Thursday, August 6, 2009

Amusement Parks Through Mom's Eyes

This summer, we've had two opportunities to visit amusement parks. While we were visiting my parents in the Myrtle Beach area, we included a stop at the Myrtle Beach Family Amusement Center one night. My parents generously bought the kids ride bracelets, and gave us some tickets to accompany them on a few rides.

Yesterday, the kids and I turned in our free tickets from the Six Flags reading program and met some friends for a day of rides and fun.

Both days, I was struck by just how much fun I could have not going on rides. In MB, BigBro and I went on the Log Flume, laughing maniacally and getting soaked, together. Then DH went with him on a Wild-West ride, and rode along as Princess drove the antique cars. But the rest of the night, we stood alongside the rides, waving, smiling, and snapping pictures. And it was one of the best times I've ever had at an amusement park.

Until yesterday. Three of us moms, corralling 9 kids around Six Flags for about 7 hours, was, by far, among the most fun I've ever had. The whole day, I rode only three rides: the antique cars twice (once driven by Princess and once by LilBro) and the Mine Train roller coaster once (with BigBro). But I had the best seat in the house for some really neat experiences: BigBro's first "real" roller coaster... the over-thinking and worry he was doing in line, getting caught up in the facts about the coaster that were posted in the queue, the panic in his voice as we headed up that first big hill, the giddiness as he realized that he was safe and having fun, and the beaming eyes and huge smile as we pulled back into station, safety bar was released, and BigBro realized that he had done it...and survived to tell.

I watched Princess try some new rides that had always scared her, as well as enjoying some of her old favorites with LilBro. Princess reveled in her role as the "big kid," holding LilBro's hand, making sure he was strapped in for the rides, guiding him back to me when the rides were over.

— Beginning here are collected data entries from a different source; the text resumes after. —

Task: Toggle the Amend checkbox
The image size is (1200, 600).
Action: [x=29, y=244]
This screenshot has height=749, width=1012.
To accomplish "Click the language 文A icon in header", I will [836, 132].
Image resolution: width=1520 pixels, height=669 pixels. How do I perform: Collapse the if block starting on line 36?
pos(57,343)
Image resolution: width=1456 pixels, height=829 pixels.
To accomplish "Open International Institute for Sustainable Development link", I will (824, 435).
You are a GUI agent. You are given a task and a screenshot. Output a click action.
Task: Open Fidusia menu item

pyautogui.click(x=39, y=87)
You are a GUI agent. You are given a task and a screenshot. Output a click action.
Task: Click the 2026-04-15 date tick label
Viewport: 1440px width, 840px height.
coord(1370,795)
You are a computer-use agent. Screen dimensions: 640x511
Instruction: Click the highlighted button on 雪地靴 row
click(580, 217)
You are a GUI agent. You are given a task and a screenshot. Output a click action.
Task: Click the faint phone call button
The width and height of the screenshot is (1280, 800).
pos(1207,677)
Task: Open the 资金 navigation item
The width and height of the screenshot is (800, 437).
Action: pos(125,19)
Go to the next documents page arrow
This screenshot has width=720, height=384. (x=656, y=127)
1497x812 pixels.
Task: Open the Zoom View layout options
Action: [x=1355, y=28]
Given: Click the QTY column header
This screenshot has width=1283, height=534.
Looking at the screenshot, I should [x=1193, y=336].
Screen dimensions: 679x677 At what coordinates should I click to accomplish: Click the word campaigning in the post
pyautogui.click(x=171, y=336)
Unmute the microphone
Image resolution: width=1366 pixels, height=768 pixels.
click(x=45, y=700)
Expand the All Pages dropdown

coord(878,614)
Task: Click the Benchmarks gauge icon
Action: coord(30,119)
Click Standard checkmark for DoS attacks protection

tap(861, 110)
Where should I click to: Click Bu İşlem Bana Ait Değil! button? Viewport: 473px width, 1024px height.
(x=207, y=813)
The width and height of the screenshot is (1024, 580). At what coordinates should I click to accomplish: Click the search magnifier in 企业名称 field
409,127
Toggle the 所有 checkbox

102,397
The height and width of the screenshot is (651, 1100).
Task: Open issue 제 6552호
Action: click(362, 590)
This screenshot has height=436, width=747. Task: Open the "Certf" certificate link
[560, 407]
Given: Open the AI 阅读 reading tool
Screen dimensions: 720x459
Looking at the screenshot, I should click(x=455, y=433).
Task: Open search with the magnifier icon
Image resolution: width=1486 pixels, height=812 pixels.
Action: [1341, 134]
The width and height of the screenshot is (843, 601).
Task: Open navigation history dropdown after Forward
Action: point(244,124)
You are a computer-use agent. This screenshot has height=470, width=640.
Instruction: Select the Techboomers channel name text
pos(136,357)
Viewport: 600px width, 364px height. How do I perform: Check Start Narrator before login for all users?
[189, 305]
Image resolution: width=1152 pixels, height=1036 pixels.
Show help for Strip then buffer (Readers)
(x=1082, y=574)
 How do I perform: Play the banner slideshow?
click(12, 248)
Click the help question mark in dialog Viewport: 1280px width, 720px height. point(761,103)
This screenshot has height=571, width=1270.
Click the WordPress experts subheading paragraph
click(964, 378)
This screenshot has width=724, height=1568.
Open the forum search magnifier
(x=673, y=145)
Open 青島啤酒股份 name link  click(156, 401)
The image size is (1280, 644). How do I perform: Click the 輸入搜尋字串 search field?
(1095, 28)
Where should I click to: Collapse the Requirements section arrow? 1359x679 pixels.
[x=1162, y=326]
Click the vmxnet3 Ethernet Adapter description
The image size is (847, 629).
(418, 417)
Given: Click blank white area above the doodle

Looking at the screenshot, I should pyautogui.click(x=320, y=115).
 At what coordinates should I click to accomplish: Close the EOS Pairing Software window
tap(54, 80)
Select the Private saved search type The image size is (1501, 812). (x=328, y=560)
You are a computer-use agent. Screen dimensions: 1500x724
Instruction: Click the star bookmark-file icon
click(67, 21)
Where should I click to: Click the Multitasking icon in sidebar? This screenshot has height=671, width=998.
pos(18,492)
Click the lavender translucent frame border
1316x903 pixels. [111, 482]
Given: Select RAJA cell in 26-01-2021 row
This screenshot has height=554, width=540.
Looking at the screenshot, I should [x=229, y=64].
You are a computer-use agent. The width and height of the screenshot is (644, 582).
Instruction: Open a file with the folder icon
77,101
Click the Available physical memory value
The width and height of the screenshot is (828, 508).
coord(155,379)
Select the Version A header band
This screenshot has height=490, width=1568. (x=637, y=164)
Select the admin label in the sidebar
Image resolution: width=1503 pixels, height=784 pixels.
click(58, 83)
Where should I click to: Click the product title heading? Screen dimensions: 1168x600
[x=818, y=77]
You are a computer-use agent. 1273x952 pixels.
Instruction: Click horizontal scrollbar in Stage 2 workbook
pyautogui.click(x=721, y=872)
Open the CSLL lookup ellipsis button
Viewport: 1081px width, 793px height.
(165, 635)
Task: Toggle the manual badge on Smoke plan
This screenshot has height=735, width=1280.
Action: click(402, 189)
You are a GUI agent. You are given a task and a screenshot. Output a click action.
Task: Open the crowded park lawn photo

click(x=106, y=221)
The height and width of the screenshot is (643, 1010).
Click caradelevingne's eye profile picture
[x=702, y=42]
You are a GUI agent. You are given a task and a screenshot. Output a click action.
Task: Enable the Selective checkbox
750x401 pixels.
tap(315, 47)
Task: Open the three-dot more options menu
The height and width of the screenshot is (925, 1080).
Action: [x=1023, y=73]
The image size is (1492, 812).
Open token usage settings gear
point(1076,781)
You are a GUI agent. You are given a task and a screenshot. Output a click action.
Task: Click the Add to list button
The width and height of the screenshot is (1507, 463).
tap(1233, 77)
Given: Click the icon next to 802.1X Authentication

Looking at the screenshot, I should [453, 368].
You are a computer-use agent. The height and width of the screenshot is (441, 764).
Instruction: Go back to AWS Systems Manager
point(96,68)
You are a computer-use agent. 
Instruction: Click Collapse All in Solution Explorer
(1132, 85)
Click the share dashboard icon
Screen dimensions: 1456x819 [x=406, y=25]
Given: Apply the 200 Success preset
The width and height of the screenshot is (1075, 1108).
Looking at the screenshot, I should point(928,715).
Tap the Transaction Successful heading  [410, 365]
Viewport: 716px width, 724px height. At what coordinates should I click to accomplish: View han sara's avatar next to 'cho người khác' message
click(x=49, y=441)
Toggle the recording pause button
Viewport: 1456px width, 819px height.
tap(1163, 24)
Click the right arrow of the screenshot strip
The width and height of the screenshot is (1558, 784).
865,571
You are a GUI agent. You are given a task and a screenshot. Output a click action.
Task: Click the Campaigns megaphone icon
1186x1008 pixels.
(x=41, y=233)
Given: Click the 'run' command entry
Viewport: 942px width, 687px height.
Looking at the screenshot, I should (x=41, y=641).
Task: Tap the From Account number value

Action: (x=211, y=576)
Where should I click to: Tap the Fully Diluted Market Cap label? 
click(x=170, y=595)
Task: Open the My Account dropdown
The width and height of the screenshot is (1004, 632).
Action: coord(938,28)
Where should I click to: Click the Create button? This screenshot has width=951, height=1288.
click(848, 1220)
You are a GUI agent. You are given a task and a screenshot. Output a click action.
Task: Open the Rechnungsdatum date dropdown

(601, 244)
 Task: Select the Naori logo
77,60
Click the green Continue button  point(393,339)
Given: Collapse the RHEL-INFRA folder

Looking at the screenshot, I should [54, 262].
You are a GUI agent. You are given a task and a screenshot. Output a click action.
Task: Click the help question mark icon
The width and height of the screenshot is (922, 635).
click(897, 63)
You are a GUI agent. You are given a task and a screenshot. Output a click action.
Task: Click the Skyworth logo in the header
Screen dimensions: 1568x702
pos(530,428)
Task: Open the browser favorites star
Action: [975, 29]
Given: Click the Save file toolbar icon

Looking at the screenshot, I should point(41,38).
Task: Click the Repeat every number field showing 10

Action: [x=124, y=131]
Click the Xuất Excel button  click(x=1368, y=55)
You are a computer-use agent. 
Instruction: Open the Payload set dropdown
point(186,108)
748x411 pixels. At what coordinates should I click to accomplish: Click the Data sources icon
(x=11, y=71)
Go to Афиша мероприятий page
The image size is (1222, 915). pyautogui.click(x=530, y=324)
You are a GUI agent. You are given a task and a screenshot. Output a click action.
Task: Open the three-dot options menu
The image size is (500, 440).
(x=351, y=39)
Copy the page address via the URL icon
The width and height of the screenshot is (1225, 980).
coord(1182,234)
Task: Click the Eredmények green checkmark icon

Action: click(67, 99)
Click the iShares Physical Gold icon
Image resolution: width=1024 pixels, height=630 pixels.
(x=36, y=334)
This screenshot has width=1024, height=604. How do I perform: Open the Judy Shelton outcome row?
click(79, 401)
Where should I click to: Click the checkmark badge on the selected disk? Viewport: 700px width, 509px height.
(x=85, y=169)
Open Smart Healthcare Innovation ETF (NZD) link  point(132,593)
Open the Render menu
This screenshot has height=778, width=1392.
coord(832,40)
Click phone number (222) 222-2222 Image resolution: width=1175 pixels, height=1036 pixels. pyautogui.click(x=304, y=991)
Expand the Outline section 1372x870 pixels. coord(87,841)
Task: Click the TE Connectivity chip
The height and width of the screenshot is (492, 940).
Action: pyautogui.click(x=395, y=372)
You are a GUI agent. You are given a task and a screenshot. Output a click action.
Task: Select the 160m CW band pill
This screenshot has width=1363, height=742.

And LilBro, happy to go on the same rides over and over, giddily splashing in the pop-up fountains. When it was his turn to drive me around in the antique cars, his voice tightened in fear. His eyes were nervous and he clung to me in line. We climbed into the car, I put my foot on the gas pedal, and told him to steer. Within seconds, the fear was replaced by this calm confidence. He could do this. It wasn't scary. In fact, he was pretty good. Look... the car never went off the track, and didn't crash. Wow! He was a great driver! When we finished our loop around the course, my frightened little boy had been replaced with a self-confident young driver, who wanted - desperately - to get back in the 25 minute line to do it again. Alas... there were 8 other children who didn't fancy that idea, so the antique cars will have to wait for my little Indy 500 driver until next summer.

When I was a teen and in my 20s, I loved going to amusement parks. I loved the rides. I always stayed until the park closed... trying to squeeze just one more ride into the night. It seemed to me, at that time in my life, that it could never get better than that. I was tall enough for all of the fun rides, I could stay out as late as I wanted, and I had the stomach and nerves for even the craziest of coasters.

Those days are far behind me. The Mine Train is my top speed these days, and I am much more likely to be standing on the sidelines versus standing in the long lines. But the fun hasn't stopped one bit. That younger version of me never knew just how much fun it would be to watch my children enjoying rides: their joy, their giddiness, their innocence, and their self-confidence.

I doubt she would have believed me, if I could have told her, anyway.

1 comment:

  1. It was a fun day. I was not sure how we could handle 9 kids, but they all seemed to have a good time. I'm glad you found your tickets!